Marx wrote:Although, looking at all the well established ‘sports foods’, all of it looks like it was placed in a blender then packaged anyway. I think biking with food means everything assumes a semi digested state for portability.
One success to note from last weekend:
I noticed in one aisle "lunch box sized" tubes of pureed fruit - like an oversized toothpaste tube - which I thought might be a good thing.
In the next aisle I noticed bigger, cheaper tubes of of baby food. So I grabbed a fruit one, and a chocolate custard one.
Aside from the paranoid-new-parent grade packaging (do you really
need a shrinkwrap sleeve over the tamper-evident screw cap?! Makes it a bastard to open one-handed while climbing a dirt road!), they were great. Pack in nicely, no mess.
They did have some savoury varieties in the same squeezy tube format - and the label insists they taste great warm or cold. But the label also boasts that they contain no added salt, which defeats my purpose somewhat.
Still, something to consider for long days on a bike, when a tube of pre-masticated potato, broccoli and corn might be just what you need to get you through
A blk/wh film on biking in Italy I saw a month ago had riders carry: bread, cheese, salami & a knife.
Now we're getting to the kind of lunch I used to take whitewater kayaking. Tins of smoked oysters were a favourite. And cheese. And hommus. Nomnomnom.

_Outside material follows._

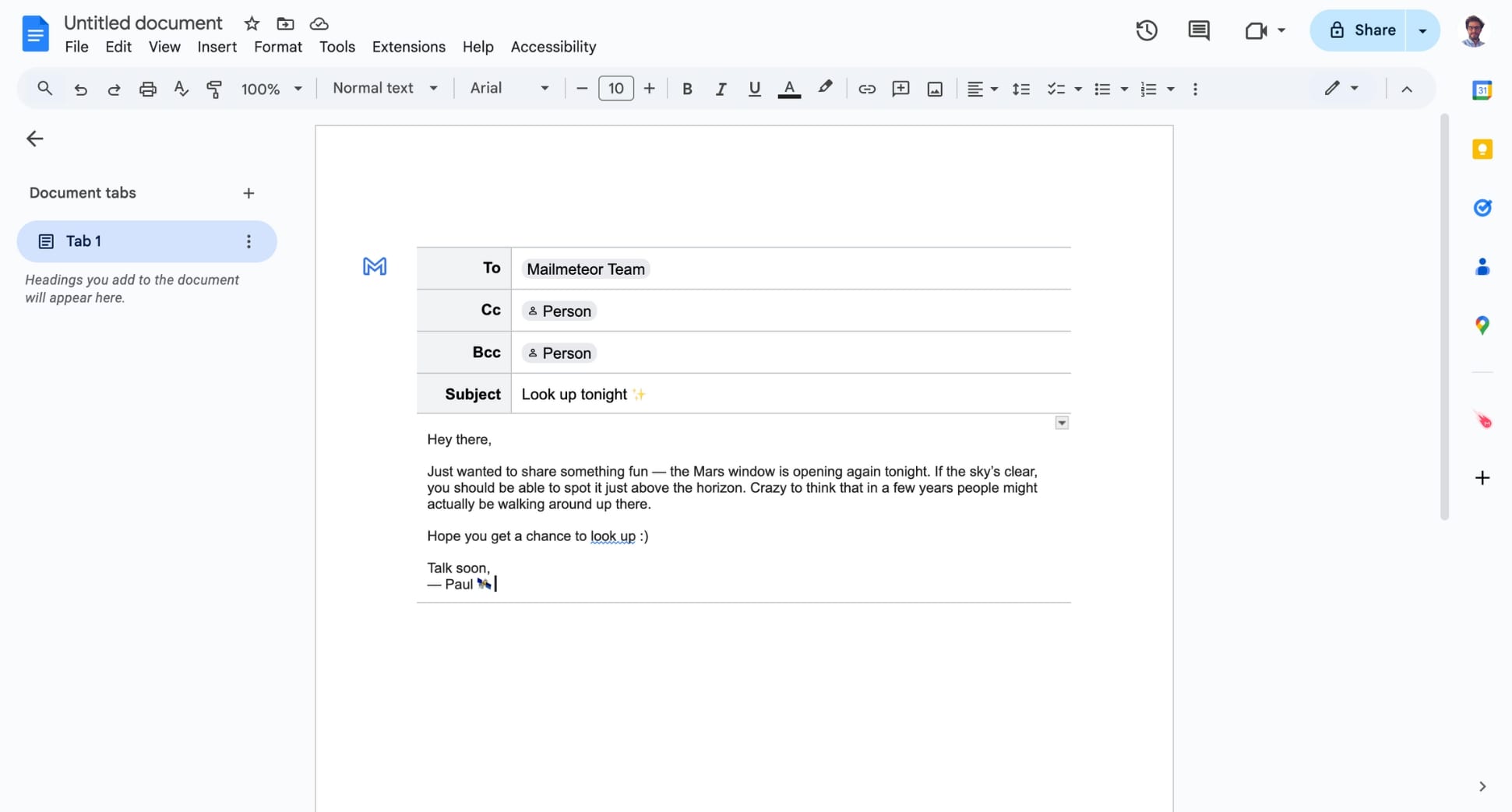Star the Untitled document

[251, 23]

Although the most awkward food to carry is beer: it gets hot, flat, explodes or falls out.
I know you can get self-heating cans of brown-caffiene-beverage (with a sleeve of exothermic goo around the allegedly drinkable stuff - IIRC Snuffy took one of these up Donna last year). I wonder if you can get endothermic goo-wrapped beer cans, for remote area icey cold?